Dans la sphère de représentation dans laquelle l’art s’expose, celui-ci peut agir comme un contre-pouvoir. L’artiste chilienne Voluspa Jarpa, dont certaines interventions font l’objet d’une analyse par Diogo Rodrigues de Barros, a pour souci de rappeler au peuple chilien l’importance de garder en mémoire les souffrances qu’il a subies durant le régime dictatorial d’Augusto Pinochet. En faisant ainsi se rencontrer l’art et la politique, Jarpa invite les Chiliens à réfléchir à leur responsabilité citoyenne. Cette relation entre art et politique s’impose aussi lorsqu’il s’agit de résister à des décisions gouvernementales qui se prennent de plus en plus au détriment de la liberté artistique. C’est ce que rappelle brièvement Juliette Soulez alors que certains artistes et commissaires de l’Europe de l’Est, en Pologne et en Hongrie notamment, s’opposent à la volonté des autorités politiques de museler les institutions culturelles et le discours critique. Cette opposition a pour but de maintenir des espaces libres de discussions afin d’alimenter le débat sur des enjeux sociaux dont font fi les pouvoirs publics. C’est aussi en référence au phénomène de la post-démocratie que Cristina Moraru analyse, dans son texte, diverses propositions artistiques qu’elle considère être des zones non consensuelles, des espaces disposant d’un autre regard sur la vie en société. Cette tension entre art et politique est également analysée dans le texte d’Umut Ungan qui s’appuie surtout sur l’esthétique conflictuelle d’Oliver Marchart; selon l’auteur, pour être critique, l’art doit investir la sphère sociale des luttes à partir de laquelle artistes et citoyens se rencontrent. Ce rapprochement semble enfin être aussi essentiel lorsque l’art n’est plus considéré comme un produit, mais comme une façon d’aborder la vie et du moment qu’il n’est plus présenté sous sa valeur d’échange, mais plutôt comme valeur d’usage. C’est ce que privilégiait déjà Gustav Metzger, dans les années 1970, en promulguant la grève de l’art et en tournant le dos au système de production du monde de l’art, comme le rappellent Ariane Daoust et Aline Ginda dans leur texte sur la dictature de la croissance.

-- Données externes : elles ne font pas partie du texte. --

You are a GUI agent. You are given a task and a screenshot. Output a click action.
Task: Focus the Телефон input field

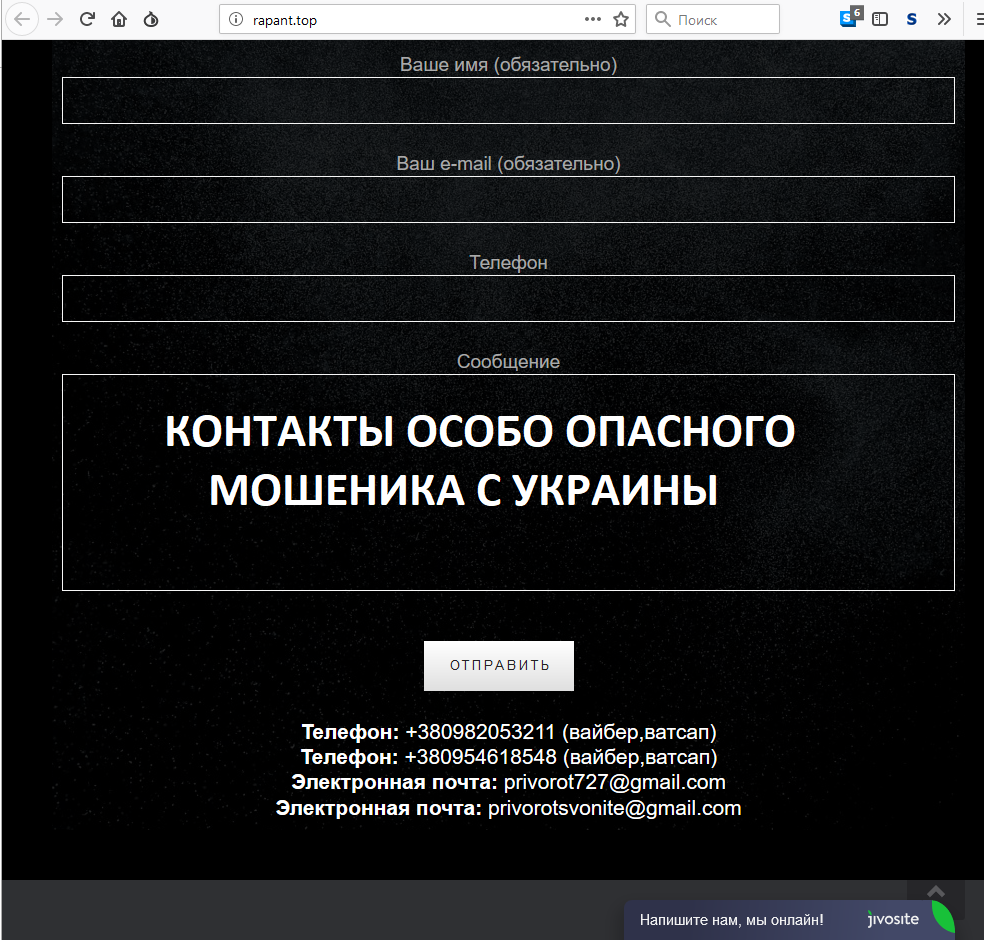(508, 298)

Pour compléter ce dossier, Samir Gandesha aborde, dans la section « Débat », une autre forme de dictature, cette fois associée à la morale que souhaite exercer une certaine faction de la gauche identitaire alors qu’elle cherche de plus en plus à imposer sa vision des choses à ce qui est moralement permis ou non, sans invitation au dialogue. Cette section, que nous inaugurons avec ce numéro, a pour but d’offrir des réflexions sur l’expression artistique susceptibles d’engendrer des points de vue contraires. Enfin, la section « Événements » propose les textes de Joni Low et d’Alexia Pinto Ferretti, ayant tous deux pour sujet les pratiques d’artistes autochtones. S’ensuivent la section « Comptes rendus », dans laquelle onze textes se penchent sur des expositions récentes, ainsi que celle consacrée aux ouvrages reçus.

 


1. Paul Valéry, « Au sujet de la dictature », dans Regards sur le monde actuel et autres essais, Œuvres, tome II, Paris, Gallimard, Bibliothèque de la Pléiade, 1960, p. 981.
2. Dominique Bourg, Le marché contre l’humanité, Paris, PUF, 2019.
3. Alain Accardo, De notre servitude involontaire, Paris, Agone, 2013.
4. Benoit Aquin, La dimension éthérique du réseau par Anton Bequii, Arles, Éditions Photosynthèses, 2019.